**Problem**
Using the material below, print the line that contains "Given: Open PDF toolbar more options", the line that contains "Task: Switch to the mod.rs tab", and every line in between, exactly and nothing else.

**Task input**
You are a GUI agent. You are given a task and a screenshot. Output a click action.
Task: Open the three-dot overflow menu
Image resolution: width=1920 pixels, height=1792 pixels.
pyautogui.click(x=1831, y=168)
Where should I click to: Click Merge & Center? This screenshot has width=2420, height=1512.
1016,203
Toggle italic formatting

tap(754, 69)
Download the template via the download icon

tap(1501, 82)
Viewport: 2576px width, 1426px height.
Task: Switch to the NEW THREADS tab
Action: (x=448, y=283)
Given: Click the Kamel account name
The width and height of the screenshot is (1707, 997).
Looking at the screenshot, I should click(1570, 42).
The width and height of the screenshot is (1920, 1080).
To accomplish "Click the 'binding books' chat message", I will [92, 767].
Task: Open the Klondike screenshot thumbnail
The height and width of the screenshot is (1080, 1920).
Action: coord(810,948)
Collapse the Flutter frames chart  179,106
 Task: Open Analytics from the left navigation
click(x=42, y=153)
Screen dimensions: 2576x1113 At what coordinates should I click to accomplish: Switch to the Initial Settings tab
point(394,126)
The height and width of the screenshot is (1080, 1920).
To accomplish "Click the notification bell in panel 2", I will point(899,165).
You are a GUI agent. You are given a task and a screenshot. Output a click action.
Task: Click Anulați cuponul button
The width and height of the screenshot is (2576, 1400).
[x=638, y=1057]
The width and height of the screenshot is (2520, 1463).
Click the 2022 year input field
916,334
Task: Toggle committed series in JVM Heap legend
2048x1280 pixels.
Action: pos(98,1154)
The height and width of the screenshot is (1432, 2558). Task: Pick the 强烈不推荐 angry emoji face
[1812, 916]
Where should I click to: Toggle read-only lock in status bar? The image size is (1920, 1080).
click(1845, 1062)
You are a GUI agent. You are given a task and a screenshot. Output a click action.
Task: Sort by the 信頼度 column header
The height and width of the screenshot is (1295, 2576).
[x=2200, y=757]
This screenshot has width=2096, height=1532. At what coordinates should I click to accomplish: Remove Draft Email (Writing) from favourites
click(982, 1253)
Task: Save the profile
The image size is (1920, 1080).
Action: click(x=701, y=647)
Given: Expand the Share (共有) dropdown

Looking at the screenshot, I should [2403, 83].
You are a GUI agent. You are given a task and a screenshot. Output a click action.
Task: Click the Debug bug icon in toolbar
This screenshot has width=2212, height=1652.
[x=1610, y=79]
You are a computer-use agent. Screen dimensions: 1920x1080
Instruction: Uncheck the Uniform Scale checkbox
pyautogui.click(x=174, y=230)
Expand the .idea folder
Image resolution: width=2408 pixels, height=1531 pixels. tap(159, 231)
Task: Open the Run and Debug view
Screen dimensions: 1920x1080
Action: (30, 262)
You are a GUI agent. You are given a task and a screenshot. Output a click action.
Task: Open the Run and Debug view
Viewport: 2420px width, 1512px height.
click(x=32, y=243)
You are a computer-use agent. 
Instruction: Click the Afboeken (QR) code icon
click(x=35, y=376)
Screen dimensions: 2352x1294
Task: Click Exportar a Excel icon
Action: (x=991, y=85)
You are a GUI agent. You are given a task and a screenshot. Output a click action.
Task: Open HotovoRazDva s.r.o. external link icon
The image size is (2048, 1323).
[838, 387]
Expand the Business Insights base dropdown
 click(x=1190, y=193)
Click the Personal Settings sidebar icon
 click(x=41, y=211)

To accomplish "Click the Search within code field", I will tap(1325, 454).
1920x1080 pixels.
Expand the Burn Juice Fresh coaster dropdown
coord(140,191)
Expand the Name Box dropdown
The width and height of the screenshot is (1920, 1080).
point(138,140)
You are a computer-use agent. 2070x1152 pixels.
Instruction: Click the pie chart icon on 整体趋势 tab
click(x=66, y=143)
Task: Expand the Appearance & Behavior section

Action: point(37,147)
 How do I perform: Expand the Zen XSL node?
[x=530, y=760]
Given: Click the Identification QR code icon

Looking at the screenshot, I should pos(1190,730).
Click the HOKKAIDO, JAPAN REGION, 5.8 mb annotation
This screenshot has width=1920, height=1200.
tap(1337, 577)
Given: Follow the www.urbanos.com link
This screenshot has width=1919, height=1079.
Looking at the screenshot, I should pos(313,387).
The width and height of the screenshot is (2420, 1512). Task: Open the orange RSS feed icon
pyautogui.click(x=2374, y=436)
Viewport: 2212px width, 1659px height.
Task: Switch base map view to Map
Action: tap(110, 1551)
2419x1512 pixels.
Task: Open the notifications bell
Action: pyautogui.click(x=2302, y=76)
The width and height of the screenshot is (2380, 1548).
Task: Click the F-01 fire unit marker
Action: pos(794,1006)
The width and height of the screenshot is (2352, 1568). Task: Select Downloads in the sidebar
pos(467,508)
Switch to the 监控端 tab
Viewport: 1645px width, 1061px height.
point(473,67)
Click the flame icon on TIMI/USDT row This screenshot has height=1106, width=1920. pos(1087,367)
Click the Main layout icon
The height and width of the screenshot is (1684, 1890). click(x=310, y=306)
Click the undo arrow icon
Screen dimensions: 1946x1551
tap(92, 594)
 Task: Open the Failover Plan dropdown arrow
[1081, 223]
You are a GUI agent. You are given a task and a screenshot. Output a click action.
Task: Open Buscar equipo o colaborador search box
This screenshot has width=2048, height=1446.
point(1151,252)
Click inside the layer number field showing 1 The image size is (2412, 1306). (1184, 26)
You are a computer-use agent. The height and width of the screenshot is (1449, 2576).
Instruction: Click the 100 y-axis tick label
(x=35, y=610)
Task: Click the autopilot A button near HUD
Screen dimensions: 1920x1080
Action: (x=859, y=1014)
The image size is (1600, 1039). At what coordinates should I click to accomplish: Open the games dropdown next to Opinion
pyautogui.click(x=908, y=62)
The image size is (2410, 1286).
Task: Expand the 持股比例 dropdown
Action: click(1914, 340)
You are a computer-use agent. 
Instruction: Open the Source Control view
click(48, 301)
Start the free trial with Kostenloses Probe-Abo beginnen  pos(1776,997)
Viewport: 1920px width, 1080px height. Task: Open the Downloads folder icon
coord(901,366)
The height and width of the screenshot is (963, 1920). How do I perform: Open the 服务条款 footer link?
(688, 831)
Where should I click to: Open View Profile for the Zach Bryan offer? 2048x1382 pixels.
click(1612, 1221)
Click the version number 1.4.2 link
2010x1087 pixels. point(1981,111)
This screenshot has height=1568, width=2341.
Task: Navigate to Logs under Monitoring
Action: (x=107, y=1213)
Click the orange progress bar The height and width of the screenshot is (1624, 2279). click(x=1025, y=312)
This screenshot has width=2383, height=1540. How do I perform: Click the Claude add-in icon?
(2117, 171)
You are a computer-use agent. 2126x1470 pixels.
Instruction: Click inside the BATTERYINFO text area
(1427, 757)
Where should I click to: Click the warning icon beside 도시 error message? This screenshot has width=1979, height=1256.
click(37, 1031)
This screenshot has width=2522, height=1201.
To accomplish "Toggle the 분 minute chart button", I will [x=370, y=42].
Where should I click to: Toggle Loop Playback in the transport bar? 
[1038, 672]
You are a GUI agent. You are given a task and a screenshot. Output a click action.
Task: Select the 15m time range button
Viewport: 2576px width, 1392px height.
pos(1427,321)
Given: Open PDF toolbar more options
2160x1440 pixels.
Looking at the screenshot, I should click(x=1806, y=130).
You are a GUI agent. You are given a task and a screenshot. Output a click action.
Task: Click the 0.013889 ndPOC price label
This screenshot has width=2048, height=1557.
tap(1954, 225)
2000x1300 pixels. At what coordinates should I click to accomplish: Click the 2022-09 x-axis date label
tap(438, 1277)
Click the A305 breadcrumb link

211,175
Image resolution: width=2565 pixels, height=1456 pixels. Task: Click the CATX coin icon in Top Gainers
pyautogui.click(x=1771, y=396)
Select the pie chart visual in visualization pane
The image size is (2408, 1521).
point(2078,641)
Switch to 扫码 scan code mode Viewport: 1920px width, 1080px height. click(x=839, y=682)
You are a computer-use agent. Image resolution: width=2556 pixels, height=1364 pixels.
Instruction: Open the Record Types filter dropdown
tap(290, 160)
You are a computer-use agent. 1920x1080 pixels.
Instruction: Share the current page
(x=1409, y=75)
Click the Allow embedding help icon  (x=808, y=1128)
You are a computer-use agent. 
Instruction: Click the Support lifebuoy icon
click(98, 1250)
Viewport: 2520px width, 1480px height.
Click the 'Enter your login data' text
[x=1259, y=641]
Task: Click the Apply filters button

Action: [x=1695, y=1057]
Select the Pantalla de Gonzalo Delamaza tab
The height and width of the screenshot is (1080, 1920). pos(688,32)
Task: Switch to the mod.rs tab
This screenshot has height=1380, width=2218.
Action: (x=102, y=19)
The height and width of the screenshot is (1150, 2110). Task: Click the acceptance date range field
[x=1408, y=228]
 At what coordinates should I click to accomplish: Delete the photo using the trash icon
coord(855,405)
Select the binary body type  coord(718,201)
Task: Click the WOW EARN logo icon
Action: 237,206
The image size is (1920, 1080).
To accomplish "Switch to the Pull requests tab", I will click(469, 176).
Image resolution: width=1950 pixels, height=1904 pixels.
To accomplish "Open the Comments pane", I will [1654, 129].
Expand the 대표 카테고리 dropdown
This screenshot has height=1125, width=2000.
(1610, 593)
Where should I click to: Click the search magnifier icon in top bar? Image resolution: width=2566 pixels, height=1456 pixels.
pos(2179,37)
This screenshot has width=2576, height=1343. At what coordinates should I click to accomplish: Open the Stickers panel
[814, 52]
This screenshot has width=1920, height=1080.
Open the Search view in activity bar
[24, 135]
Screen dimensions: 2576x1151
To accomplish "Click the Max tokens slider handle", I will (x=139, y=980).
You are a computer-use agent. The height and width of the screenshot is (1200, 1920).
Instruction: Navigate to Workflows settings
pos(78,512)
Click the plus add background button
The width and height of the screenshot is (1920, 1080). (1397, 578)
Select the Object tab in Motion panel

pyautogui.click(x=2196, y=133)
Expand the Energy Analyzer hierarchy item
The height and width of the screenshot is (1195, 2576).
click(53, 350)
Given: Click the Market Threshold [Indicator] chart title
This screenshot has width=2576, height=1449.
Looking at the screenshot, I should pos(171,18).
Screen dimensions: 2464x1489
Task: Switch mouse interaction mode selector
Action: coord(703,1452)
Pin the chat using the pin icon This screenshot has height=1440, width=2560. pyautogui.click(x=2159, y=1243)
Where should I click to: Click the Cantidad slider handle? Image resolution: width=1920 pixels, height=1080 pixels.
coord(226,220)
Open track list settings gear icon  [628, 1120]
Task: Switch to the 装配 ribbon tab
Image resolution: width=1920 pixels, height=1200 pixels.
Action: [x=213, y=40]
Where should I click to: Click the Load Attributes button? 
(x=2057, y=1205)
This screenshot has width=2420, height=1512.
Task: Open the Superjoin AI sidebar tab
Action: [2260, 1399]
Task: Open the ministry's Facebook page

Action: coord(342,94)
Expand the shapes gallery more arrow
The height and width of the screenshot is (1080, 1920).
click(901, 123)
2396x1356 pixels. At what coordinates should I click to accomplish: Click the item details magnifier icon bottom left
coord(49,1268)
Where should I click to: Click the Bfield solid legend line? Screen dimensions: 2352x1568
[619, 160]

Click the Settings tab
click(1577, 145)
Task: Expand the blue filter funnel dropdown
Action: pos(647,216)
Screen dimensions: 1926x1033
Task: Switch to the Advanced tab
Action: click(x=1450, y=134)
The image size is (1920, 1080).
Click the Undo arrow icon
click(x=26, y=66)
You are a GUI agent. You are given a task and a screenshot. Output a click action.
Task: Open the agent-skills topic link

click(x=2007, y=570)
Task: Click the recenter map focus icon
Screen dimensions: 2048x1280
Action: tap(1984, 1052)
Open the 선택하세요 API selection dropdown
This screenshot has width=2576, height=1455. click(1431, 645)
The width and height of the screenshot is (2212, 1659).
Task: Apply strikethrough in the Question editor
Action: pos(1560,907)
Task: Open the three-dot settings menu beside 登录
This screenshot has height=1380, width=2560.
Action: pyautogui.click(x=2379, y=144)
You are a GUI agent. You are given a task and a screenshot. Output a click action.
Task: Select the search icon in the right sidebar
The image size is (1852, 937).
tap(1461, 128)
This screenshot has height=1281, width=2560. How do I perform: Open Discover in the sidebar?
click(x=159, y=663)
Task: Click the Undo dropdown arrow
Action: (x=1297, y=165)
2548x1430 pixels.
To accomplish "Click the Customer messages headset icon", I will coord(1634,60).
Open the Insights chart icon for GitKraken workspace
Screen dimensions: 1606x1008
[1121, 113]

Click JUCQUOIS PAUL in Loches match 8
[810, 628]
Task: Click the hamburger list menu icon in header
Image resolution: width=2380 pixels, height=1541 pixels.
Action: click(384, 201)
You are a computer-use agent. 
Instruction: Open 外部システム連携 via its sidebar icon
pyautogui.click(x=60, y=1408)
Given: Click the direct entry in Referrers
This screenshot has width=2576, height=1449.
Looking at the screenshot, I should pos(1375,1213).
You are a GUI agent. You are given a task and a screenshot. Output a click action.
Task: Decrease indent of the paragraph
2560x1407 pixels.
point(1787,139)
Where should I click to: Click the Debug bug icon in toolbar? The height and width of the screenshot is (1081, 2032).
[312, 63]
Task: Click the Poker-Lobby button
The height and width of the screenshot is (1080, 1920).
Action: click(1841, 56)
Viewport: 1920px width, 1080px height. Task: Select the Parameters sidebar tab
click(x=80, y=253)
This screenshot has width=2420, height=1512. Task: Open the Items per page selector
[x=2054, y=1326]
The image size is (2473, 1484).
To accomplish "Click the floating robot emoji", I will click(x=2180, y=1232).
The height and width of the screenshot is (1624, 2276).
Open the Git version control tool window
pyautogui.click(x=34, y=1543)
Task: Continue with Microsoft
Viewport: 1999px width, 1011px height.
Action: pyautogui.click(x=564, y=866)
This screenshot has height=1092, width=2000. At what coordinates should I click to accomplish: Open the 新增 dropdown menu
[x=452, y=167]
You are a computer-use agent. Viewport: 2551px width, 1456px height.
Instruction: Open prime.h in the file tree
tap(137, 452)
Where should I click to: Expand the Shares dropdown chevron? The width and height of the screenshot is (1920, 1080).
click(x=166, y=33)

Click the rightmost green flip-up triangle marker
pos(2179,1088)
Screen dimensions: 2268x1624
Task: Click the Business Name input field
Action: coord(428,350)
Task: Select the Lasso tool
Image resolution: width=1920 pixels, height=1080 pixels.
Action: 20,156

**Result of the task**
Given: Open PDF toolbar more options
2160x1440 pixels.
Looking at the screenshot, I should click(x=1806, y=130).
You are a GUI agent. You are given a task and a screenshot. Output a click action.
Task: Click the 0.013889 ndPOC price label
This screenshot has width=2048, height=1557.
tap(1954, 225)
2000x1300 pixels. At what coordinates should I click to accomplish: Click the 2022-09 x-axis date label
tap(438, 1277)
Click the A305 breadcrumb link

211,175
Image resolution: width=2565 pixels, height=1456 pixels. Task: Click the CATX coin icon in Top Gainers
pyautogui.click(x=1771, y=396)
Select the pie chart visual in visualization pane
The image size is (2408, 1521).
point(2078,641)
Switch to 扫码 scan code mode Viewport: 1920px width, 1080px height. click(x=839, y=682)
You are a computer-use agent. Image resolution: width=2556 pixels, height=1364 pixels.
Instruction: Open the Record Types filter dropdown
tap(290, 160)
You are a computer-use agent. 1920x1080 pixels.
Instruction: Share the current page
(x=1409, y=75)
Click the Allow embedding help icon  (x=808, y=1128)
You are a computer-use agent. 
Instruction: Click the Support lifebuoy icon
click(98, 1250)
Viewport: 2520px width, 1480px height.
Click the 'Enter your login data' text
[x=1259, y=641]
Task: Click the Apply filters button

Action: [x=1695, y=1057]
Select the Pantalla de Gonzalo Delamaza tab
The height and width of the screenshot is (1080, 1920). pos(688,32)
Task: Switch to the mod.rs tab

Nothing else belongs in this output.